To improve the quality of the Central Repository, we require you to provide PGP signatures for all your artifacts (all files except checksums), and distribute your public key to a key server like. If there are no signatures, then users have no guarantee that they are downloading the original artifact.

#IDENTIFY MY ARTIFACT DOWNLOAD#

When people download artifacts from the Central Repository, they might want to verify these artifacts' PGP signatures against a public key server. For example, knowing all the licenses for a particular graph of artifacts, we could have some strategies that would identify potential licensing problems.

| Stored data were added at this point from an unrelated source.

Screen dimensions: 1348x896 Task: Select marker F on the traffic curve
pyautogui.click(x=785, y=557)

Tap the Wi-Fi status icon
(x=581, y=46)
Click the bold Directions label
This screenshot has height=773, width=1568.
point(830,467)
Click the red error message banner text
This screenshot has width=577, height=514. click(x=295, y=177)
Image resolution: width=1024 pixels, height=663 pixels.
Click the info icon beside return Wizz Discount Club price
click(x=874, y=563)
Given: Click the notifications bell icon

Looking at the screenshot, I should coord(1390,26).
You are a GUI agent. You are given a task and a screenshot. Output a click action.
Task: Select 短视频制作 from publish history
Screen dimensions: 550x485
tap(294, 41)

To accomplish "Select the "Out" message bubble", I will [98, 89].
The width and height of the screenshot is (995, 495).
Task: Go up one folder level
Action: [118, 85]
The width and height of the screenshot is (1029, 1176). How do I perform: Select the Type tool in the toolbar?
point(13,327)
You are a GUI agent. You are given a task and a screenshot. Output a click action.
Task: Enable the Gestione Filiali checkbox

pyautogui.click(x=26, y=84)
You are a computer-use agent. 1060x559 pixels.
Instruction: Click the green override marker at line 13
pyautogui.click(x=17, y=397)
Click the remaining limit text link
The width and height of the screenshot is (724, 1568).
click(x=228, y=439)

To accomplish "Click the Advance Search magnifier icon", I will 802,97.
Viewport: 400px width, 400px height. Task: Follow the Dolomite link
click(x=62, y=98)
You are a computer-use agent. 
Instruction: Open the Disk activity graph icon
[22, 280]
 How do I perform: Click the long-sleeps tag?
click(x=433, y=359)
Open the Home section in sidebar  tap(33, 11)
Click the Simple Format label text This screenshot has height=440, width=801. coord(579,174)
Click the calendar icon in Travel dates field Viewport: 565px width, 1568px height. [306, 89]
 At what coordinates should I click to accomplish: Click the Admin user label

#IDENTIFY MY ARTIFACT LICENSE#

We ask for the license because it is possible that your project's license may change in the course of its lifetime, and we are trying to create tools to help sort out licensing issues. The other applications that are made possible by having all the POMs available for artifacts are vast, so by placing them into the Central Repository as part of the process we open up the doors to new ideas that involve unified access to project POMs. The logic for getting transitive dependencies working is really not that hard, the problem is getting the data. The POM being deployed with the artifact is part of the process to make transitive dependencies a reality in Maven.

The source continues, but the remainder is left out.